Everything from the line containing "The width and" through the line containing "Toggle visibility of" should be repeated exactly, and nothing else from the data.

┌──

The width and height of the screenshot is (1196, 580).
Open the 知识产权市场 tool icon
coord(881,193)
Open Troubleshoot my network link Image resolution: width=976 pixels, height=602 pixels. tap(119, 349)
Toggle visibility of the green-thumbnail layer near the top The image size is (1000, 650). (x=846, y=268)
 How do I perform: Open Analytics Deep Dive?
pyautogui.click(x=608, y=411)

└──
┌──

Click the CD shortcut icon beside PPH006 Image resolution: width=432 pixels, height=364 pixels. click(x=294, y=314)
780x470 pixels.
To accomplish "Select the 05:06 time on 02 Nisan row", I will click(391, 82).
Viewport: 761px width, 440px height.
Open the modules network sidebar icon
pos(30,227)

└──

• _Exercise result_
The width and height of the screenshot is (1196, 580).
Open the 知识产权市场 tool icon
coord(881,193)
Open Troubleshoot my network link Image resolution: width=976 pixels, height=602 pixels. tap(119, 349)
Toggle visibility of the green-thumbnail layer near the top The image size is (1000, 650). (x=846, y=268)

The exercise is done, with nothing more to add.